Bug 2024126

Summary: No guidelines of how to optimize for concurrent migrations
Product: Container Native Virtualization (CNV) Reporter: Fabian Deutsch <fdeutsch>
Component: DocumentationAssignee: Shikha Jhala <sjhala>
Status: CLOSED CURRENTRELEASE QA Contact: zhe peng <zpeng>
Severity: high Docs Contact:
Priority: medium    
Version: 4.9.0CC: apinnick, jhopper, zpeng
Target Milestone: ---   
Target Release: ---   
Hardware: Unspecified   
OS: Unspecified   
Whiteboard: bug tracker 4.13
Fixed In Version: Doc Type: If docs needed, set a value
Doc Text:
Story Points: ---
Clone Of: Environment:
Last Closed: 2023-07-03 19:41:46 UTC Type: Bug
Regression: --- Mount Type: ---
Documentation: --- CRM:
Verified Versions: Category: ---
oVirt Team: --- RHEL 7.3 requirements from Atomic Host:
Cloudforms Team: --- Target Upstream Version:
Embargoed:

Description Fabian Deutsch 2021-11-17 11:42:28 UTC
Document URL: https://docs.openshift.com/container-platform/4.9/virt/install/preparing-cluster-for-virt.html

Section Number and Name: 

Describe the issue: No parapgraph to describe how to calculcate the required spare memory in the cluster in order to enable a certain number of concurrent migrations

Suggestions for improvement: A paragraph describing the relevance of migrations i.e.it's important to ensure there is enough network bandwidth and to use shared storage to enable fast migrations, as this is commonly used to ensure proper cluster upgrades. Further: There must be enough free memory on nodes, to be able to act as a live migration target for VMs. While the system is limitting concurrent live migrations per cluster by default to 5 (link to https://docs.openshift.com/container-platform/4.9/virt/live_migration/virt-live-migration-limits.html) the number of live migrations is further limit by the availability of free memory on nodes. An admin needs to ensure that there will always be enough memory on the cluster to live migrate at least one VM at a time, or at best more. The exact size of the required free memory depends on the sze of the VMs.
Baseline can be: Minimum required free memory: Sum of memory of 5 largest VMs on the cluster.

Additional information:

Comment 1 Jenifer Abrams 2021-11-17 20:04:26 UTC
Consider on the mem availability that you need enough spare cluster capacity to be able to fully migrate num VMs * num nodes that are allowed to drain in parallel (MCP maxUnavailable * number of MCPs that update in parallel). Otherwise there could be a case where VMs are migrating off draining nodes up to a point where you have no more mem requests available which could end up blocking all node drains from completing (blocked on migration PDB). From a net bandwidth perspective we do want multiple nodes draining a few VMs at the same time, but we want to make sure to prevent a "stuck" drain scenario.

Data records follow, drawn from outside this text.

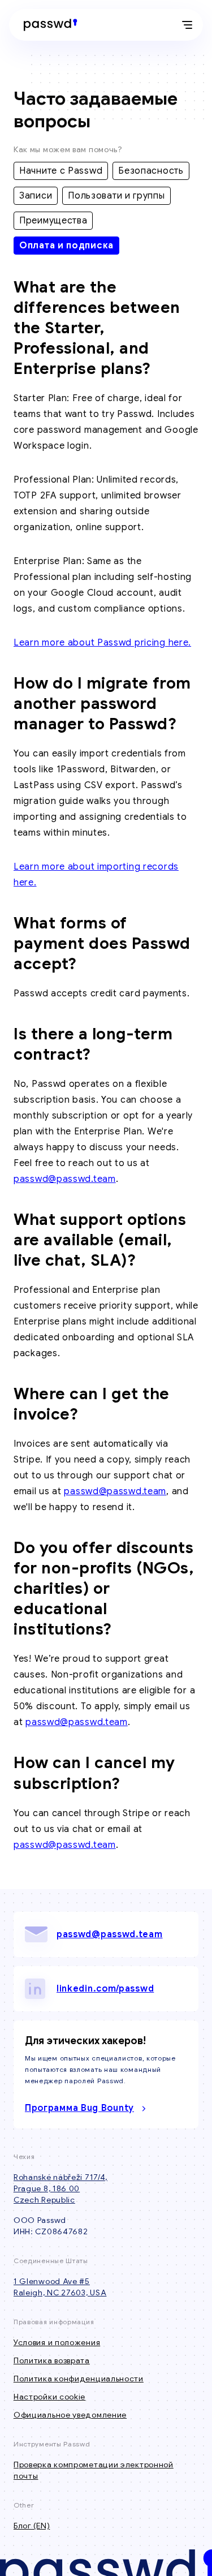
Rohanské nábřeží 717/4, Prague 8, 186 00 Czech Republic (60, 2188)
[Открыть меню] (187, 25)
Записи (35, 195)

Comment 2 ctomasko 2022-12-13 13:46:03 UTC
Documentation team is experiencing capacity constraints. This bug is unassigned until a writer is available.

Comment 4 Shikha Jhala 2023-06-06 19:13:31 UTC
@fdeutsch Can you please review the PR: https://github.com/openshift/openshift-docs/pull/60910. Thanks.

Comment 5 Shikha Jhala 2023-06-30 01:51:19 UTC
@zpeng Can you please provide QE review for this fix: https://github.com/openshift/openshift-docs/pull/60910. If the PR looks good, can you please move the BZ status to Verified? Thank you.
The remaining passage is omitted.